People's Park Student Housing Heads to State Supreme Court
Appeals Court blocks UC Berkeley student housing project.
The People’s Park in Berkeley, a landmark homeless encampment first occupied by hippies in the Bay Area’s 1968 “summer of love,” will continue to be a lightning rod for a simmering civil dispute.
A state appeals court in San Francisco last week overturned a lower court ruling in August that gave UC Berkeley the green light to clear the 2.8-acre park and erect a student housing campus with 1,100 student beds and 125 units set aside for homeless people who live in the park in makeshift shacks, including some Vietnam War veterans who say they’ve been there since the 1970s.

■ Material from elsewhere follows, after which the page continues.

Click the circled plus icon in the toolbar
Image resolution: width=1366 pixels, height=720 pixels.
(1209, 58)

The university, which owns the property—and had already started clearing trees from the park in anticipation of construction this year—is vowing to take the case to California’s Supreme Court, with the backing of Gov. Gavin Newsom.

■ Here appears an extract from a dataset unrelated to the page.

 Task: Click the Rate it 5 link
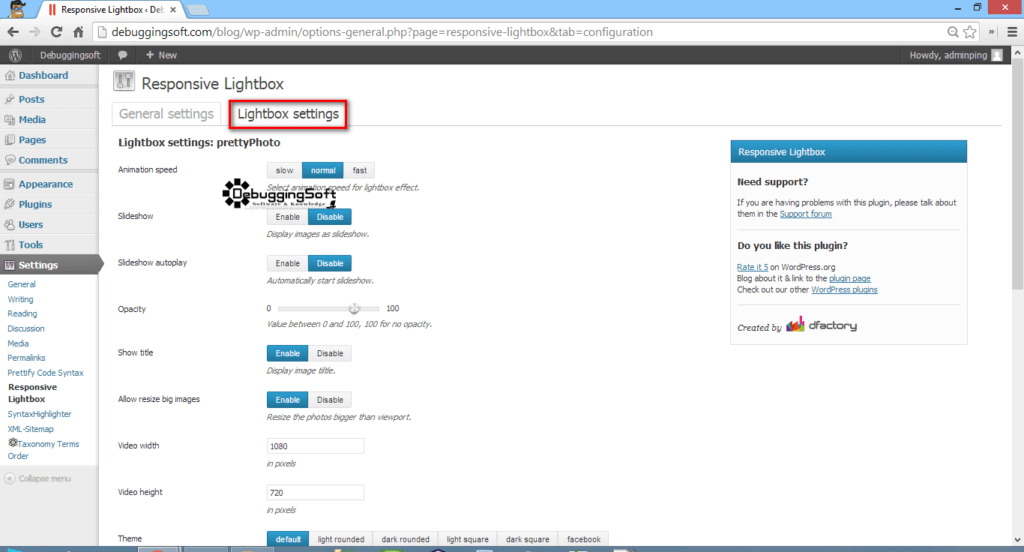(752, 267)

“A few wealthy Berkeley homeowners should not be able to block desperately needed student housing for years and even decades,” Newsom said, in a statement after the appeals court ruling was announced.

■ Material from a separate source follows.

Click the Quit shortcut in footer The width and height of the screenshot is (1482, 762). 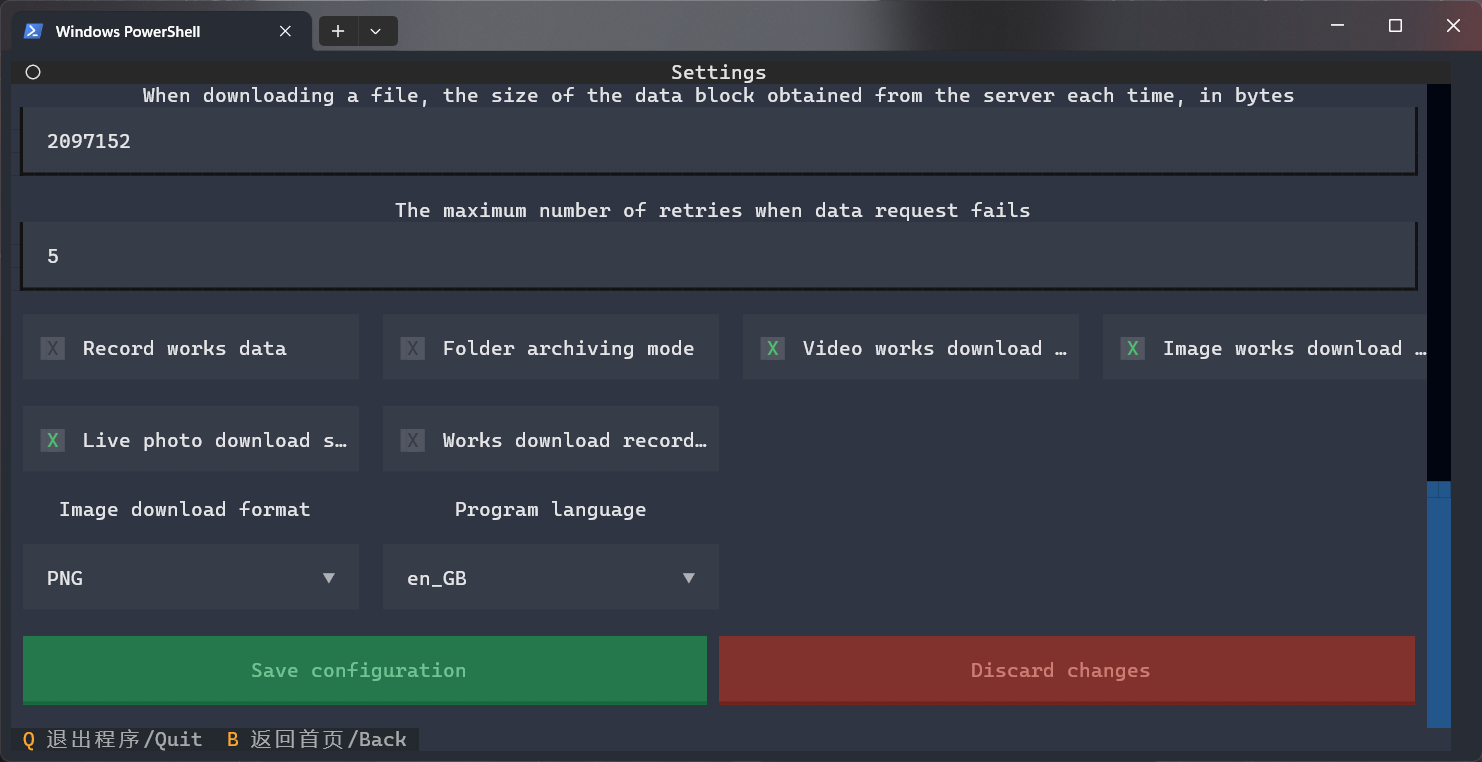112,739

Last year, the University of California said it would have to deny enrollment to 5,000 first-year and transfer students because it could not meet a set of court-ordered student housing requirements.
Community backlash began after UC Berkeley announced plans in 2021 to build two apartment buildings, one 12 stories and the other six stories, on the People’s Park site, one of the last undeveloped parcels near the campus.
Three court challenges to UC Berkeley’s project were jointly filed last year by Local 3299, a union that represents UC service workers, and two community groups, Make UC A Good Neighbor and Berkeley Citizens for a better plan.
The groups argued that environmental impact reports filed by UC failed to account for how projected student enrollment growth at the Berkeley campus over the next 15 years will negatively impact the surrounding community by increasing greenhouse gas emissions and clogging dangerous wildfire evacuation routes. The court filings also claimed that UC Berkeley failed to consider more than a dozen other sites for the student housing.
The university has been trying to relocate people who live in the park, which is bounded by Haste Street and Dwight Way about four blocks south of the UC campus, to a nearby Rodeway Inn on University Avenue.
UC Berkeley says it will preserve 1.7 acres at the park as open space, pledging to honor the history of People’s Park with a memorial walkway, murals and photo displays.
The People’s Park, which was added to the National Register of Historic Places in June, was so named in 1969—when an earlier plan by the university to build student housing in the 2.8-acre park generated protests that led to the declaration of a state of emergency.
One person died in the violence that erupted during the 1969 protests, which saw thousands of demonstrators descend on the park and occupy it. The civil unrest in 1969 was a stark contrast to the Woodstock vibe of the Bay Area’s laid back “summer of love” in 1968, when hippies established communes in the Haight-Ashbury neighborhood of San Francisco.